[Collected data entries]
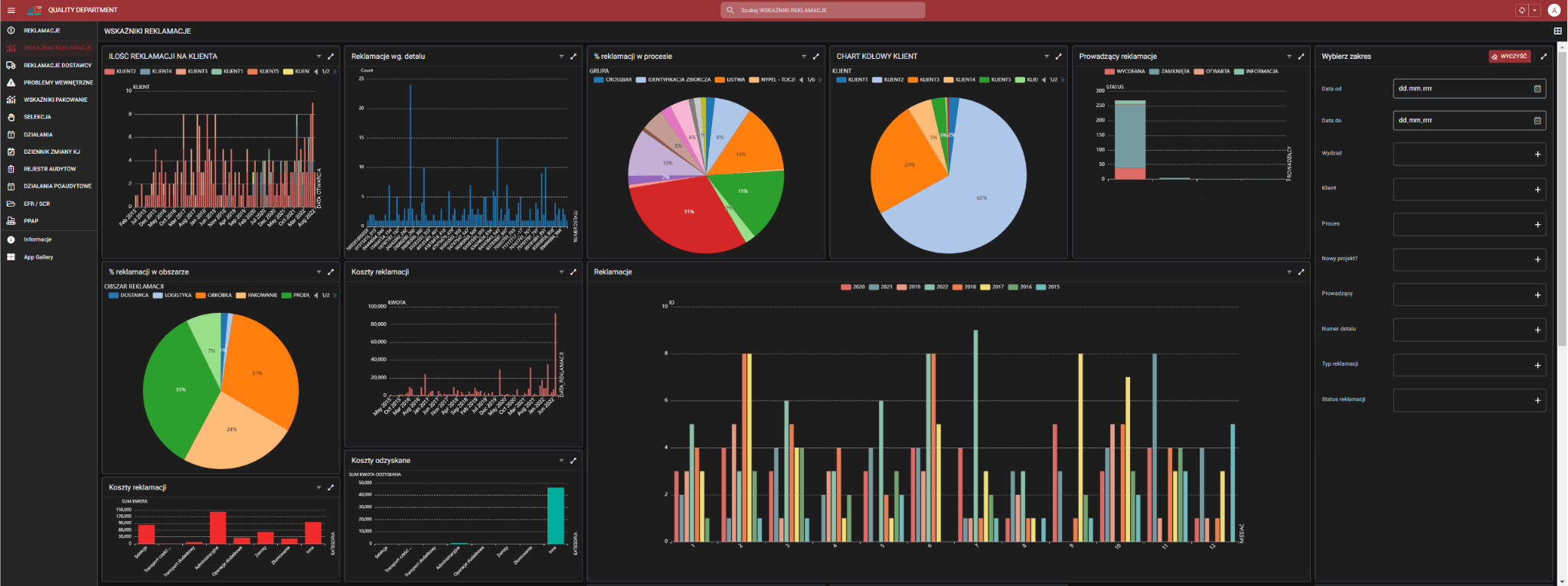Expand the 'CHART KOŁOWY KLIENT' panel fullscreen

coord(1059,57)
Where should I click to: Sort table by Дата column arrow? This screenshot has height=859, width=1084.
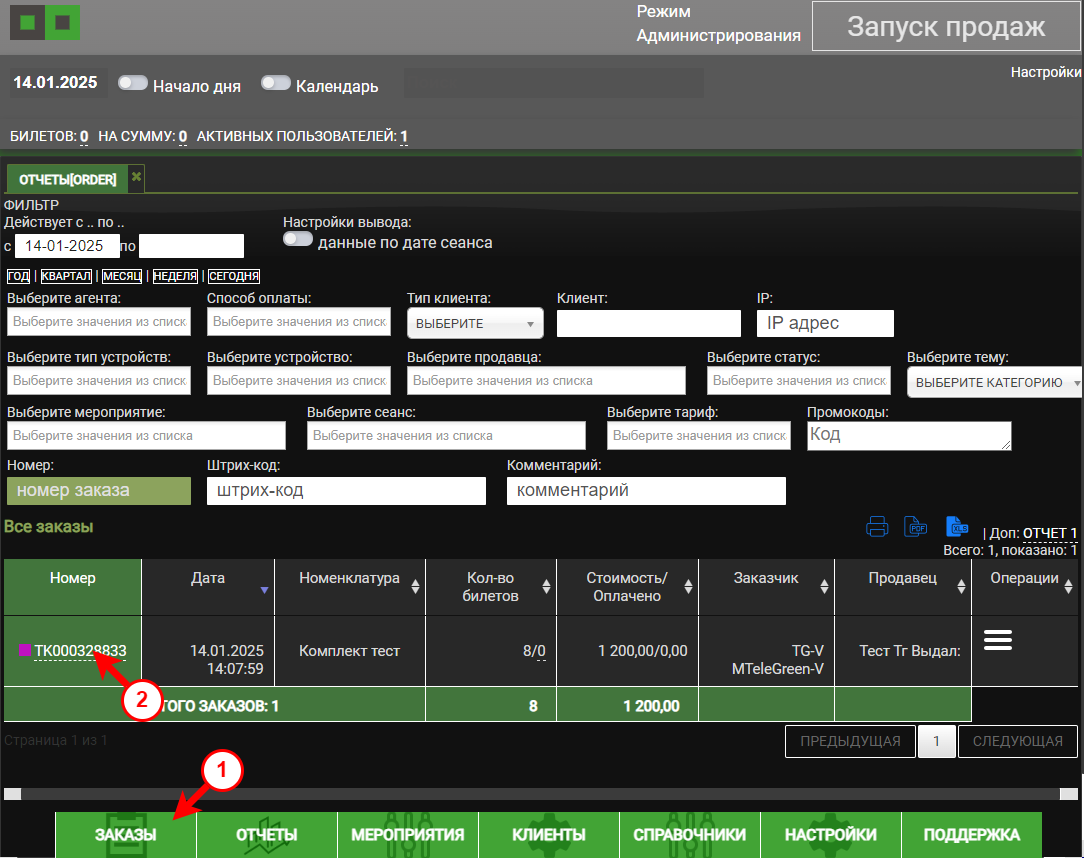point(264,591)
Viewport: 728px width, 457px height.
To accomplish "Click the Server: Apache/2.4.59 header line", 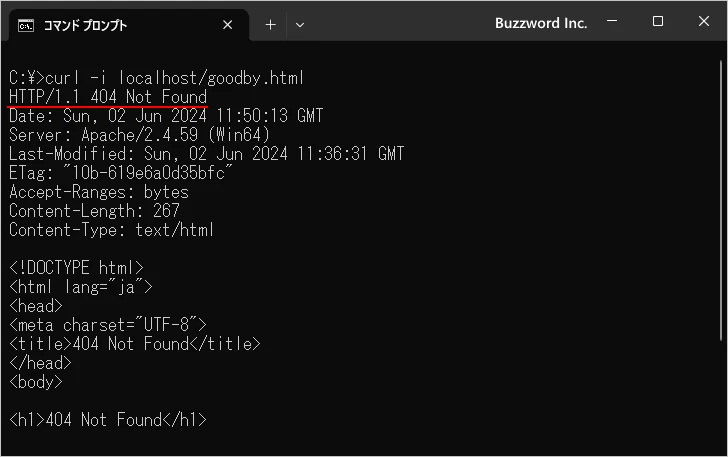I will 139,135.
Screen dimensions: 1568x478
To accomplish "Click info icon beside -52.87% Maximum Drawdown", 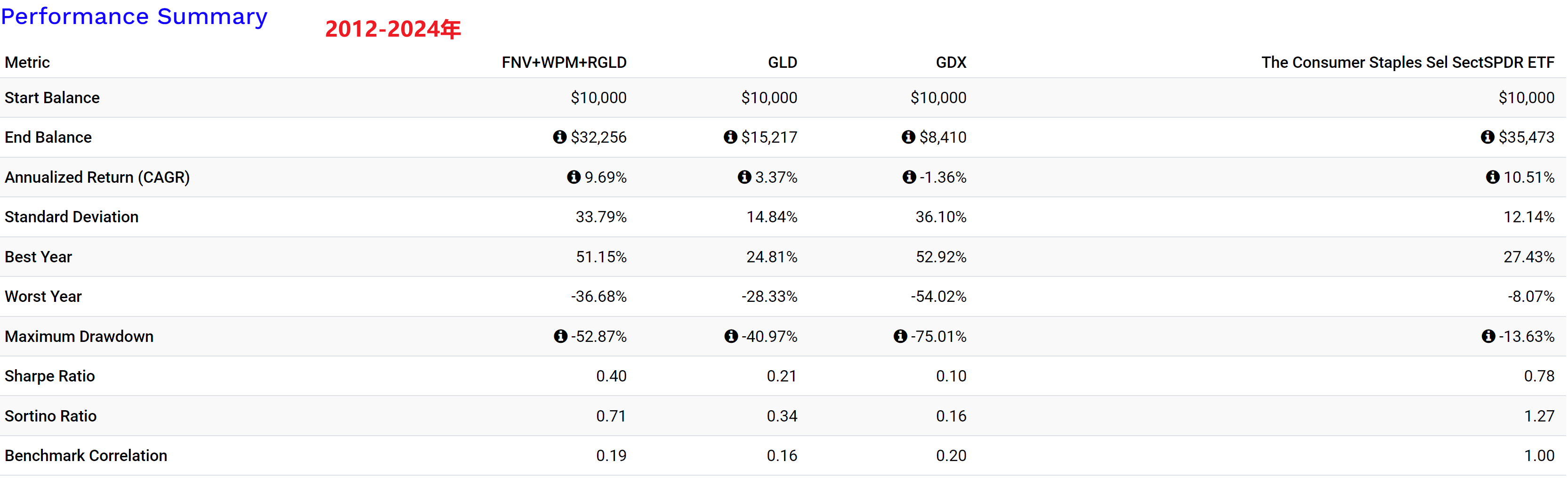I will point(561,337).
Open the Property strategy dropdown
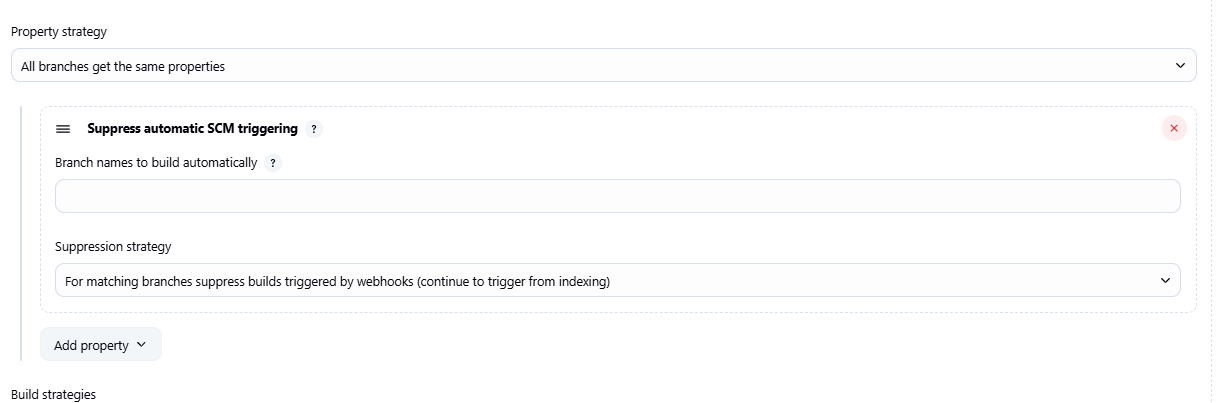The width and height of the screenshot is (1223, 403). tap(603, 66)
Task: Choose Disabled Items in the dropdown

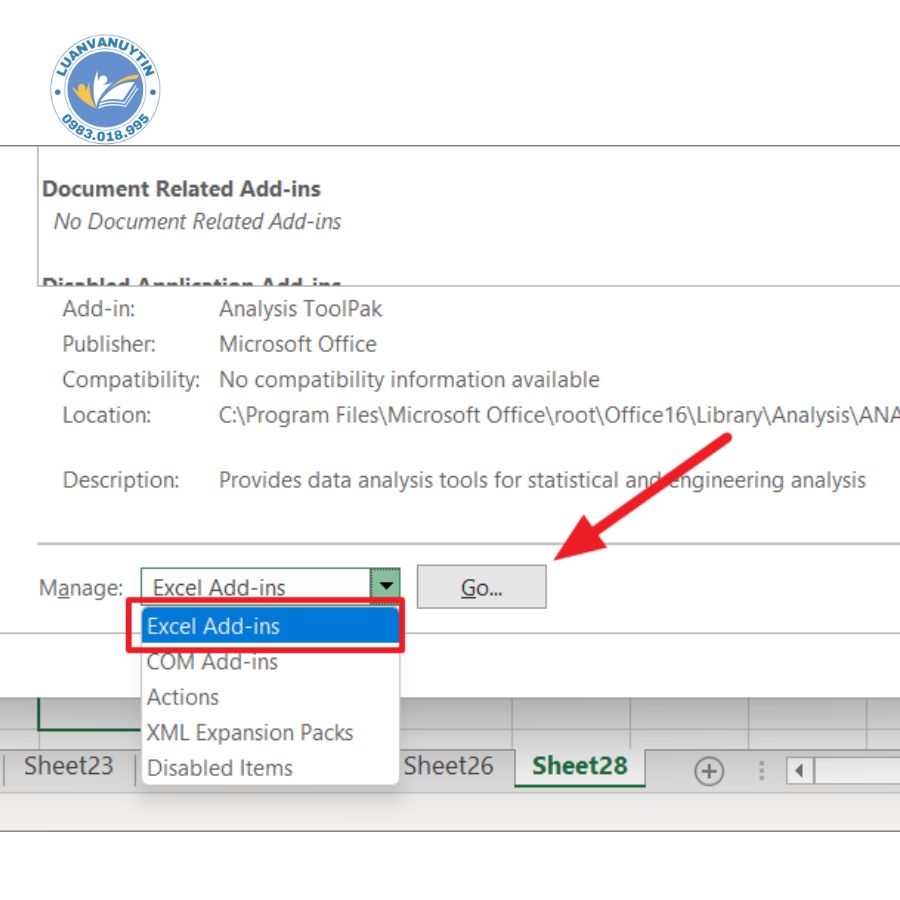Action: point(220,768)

What the exercise asks:
A picture must not appear in the copy. Transcribe exactly the lines from the one with "Open the Property strategy dropdown" through the final line of the entries, both included, and no more.

Answer box:
Open the Property strategy dropdown
The width and height of the screenshot is (1223, 403). tap(603, 66)
Task: Choose Disabled Items in the dropdown

Action: point(220,768)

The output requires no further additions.